[FOM] Re: Formal nature of mathematics

[Dmytro Taranovsky]

Vladimir Sazonov wrote,
> For example, I ASSERT, not as a mere speculation, that there is a
> simple, but rather unusual FORMAL system of axioms and proof
> rules in which a (semi)set of natural numbers 0,1,2,... < 1000
> is FORMALLY definable which is PROVABLY closed under successor
> and is also upper bounded by the number 1000. Quite intuitive
> informal examples of such semisets from our real world are well
> known (e.g. presented by P. Vopenka).

I think Sazonov meant 2^1000 instead of 1000, and even that is
insufficient if we allow binary representations and closure under
feasible addition.  Something like 2^2^64 would be needed for
contemporary computer science, and even more for an accurate
representation of physical reality.

However, we can restrict natural numbers to those less than 2^1024 if we
also allow, as a different type, arbitrary sets of those numbers (or
alternatively, binary sequences of integral length).  

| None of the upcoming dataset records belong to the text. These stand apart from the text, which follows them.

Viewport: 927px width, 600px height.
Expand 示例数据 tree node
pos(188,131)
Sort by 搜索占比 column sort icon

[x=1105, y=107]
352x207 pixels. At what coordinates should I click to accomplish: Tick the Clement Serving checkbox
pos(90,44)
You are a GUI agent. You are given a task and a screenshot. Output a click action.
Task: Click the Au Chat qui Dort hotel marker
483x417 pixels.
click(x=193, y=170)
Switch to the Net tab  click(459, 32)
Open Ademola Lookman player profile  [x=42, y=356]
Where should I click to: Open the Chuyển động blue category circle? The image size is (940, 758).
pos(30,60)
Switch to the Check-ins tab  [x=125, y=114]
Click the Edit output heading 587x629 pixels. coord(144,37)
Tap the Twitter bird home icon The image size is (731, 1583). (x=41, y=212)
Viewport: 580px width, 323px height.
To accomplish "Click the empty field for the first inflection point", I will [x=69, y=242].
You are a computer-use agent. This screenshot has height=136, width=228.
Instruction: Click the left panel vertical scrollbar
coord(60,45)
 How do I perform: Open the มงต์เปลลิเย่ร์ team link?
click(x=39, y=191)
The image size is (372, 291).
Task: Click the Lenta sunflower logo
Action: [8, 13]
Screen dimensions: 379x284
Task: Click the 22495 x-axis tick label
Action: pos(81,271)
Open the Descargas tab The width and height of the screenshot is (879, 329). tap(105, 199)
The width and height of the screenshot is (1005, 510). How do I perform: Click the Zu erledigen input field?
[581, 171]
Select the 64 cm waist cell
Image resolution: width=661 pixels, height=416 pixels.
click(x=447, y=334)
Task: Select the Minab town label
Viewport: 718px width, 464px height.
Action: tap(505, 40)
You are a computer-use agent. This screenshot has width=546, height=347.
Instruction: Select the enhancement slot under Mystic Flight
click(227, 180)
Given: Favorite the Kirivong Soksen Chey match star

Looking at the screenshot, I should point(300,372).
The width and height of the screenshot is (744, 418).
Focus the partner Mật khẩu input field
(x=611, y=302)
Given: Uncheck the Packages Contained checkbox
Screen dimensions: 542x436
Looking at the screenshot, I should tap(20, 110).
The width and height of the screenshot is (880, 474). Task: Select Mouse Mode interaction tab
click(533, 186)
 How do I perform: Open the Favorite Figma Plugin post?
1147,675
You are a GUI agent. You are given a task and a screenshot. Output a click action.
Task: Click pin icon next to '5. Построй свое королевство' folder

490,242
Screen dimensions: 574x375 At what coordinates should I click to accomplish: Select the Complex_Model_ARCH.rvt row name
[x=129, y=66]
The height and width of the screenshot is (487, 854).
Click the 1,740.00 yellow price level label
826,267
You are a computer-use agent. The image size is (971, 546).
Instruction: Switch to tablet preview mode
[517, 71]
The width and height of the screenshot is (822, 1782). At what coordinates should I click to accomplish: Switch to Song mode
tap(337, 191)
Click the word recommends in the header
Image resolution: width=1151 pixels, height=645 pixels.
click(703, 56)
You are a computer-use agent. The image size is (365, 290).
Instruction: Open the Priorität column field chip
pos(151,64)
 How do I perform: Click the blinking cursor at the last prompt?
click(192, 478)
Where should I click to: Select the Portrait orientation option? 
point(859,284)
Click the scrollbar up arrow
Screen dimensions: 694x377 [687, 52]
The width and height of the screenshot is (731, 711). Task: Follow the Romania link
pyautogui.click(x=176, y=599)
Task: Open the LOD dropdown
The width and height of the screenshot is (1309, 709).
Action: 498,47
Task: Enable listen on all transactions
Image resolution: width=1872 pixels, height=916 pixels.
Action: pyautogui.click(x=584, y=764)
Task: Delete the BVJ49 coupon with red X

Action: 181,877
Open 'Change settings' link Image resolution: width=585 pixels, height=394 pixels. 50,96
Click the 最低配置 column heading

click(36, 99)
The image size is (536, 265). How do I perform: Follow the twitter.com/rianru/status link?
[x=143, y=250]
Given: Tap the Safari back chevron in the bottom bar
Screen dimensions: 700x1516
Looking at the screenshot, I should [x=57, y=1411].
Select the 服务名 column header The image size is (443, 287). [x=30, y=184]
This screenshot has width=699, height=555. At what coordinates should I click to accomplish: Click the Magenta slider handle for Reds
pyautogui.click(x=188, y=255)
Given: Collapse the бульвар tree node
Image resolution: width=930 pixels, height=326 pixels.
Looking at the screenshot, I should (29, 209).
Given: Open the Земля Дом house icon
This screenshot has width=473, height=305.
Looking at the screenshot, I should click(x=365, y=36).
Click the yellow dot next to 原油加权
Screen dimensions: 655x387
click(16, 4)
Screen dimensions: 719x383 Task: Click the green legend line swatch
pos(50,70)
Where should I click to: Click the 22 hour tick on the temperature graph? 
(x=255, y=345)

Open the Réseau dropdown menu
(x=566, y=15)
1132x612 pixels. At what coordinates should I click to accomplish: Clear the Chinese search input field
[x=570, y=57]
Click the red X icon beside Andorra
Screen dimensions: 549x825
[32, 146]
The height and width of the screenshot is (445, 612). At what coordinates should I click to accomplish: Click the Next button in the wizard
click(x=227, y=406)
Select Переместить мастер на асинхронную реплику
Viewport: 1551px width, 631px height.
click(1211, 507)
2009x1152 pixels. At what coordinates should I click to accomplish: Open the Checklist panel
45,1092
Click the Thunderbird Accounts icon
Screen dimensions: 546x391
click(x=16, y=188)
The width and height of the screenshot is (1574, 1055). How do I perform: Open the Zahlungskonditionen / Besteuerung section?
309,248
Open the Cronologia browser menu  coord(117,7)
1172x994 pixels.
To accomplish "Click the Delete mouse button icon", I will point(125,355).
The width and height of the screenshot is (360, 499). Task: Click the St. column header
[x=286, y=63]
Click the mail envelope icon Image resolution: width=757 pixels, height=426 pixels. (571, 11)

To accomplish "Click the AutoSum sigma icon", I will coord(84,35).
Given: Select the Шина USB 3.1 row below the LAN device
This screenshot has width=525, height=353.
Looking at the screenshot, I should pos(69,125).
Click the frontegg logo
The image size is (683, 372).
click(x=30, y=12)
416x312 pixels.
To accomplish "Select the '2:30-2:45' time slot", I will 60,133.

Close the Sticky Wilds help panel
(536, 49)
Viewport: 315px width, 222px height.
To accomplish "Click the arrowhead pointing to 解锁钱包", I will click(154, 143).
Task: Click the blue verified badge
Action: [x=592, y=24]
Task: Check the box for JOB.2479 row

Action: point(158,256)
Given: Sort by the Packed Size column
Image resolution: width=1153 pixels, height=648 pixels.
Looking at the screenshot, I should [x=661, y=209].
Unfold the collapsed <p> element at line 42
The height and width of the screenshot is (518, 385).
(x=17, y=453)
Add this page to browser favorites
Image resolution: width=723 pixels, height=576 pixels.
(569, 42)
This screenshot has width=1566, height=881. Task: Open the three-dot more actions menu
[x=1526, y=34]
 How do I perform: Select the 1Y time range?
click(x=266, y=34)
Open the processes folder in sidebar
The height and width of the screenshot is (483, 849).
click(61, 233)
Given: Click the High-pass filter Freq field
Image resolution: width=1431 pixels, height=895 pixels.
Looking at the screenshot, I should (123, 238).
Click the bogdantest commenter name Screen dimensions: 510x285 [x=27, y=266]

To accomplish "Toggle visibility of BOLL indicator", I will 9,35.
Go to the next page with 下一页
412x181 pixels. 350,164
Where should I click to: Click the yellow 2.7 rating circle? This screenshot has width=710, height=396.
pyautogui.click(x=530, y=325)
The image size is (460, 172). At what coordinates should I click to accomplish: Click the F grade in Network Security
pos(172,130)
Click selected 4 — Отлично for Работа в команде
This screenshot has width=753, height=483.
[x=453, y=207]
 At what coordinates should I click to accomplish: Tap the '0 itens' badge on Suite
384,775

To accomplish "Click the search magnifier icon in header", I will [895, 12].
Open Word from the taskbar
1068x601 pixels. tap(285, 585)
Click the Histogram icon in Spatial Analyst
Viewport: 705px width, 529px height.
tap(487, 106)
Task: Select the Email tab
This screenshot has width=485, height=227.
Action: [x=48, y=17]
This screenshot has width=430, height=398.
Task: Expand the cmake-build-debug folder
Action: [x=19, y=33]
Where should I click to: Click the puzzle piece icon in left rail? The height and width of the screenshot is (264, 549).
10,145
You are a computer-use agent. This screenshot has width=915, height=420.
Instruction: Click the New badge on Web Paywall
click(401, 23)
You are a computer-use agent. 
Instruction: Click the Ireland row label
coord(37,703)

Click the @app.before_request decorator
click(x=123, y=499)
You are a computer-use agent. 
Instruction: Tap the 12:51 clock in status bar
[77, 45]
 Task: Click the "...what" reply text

Anyway, the system would be cleaner if we do not postulate closure under
successor.  We do not know that no future storage device will hold
2^1024 symbols, and it is logically true that there is the largest
feasible natural number.  

Another approach is that of finite quasi-models, as I described in
http://www.cs.nyu.edu/pipermail/fom/2005-November/009318.html
In a finite quasi-model of, say, Peano Arithmetic, unfeasible statements
can be meaningless, which prevents it from being contradictory.  

Sincerely,
Dmytro Taranovsky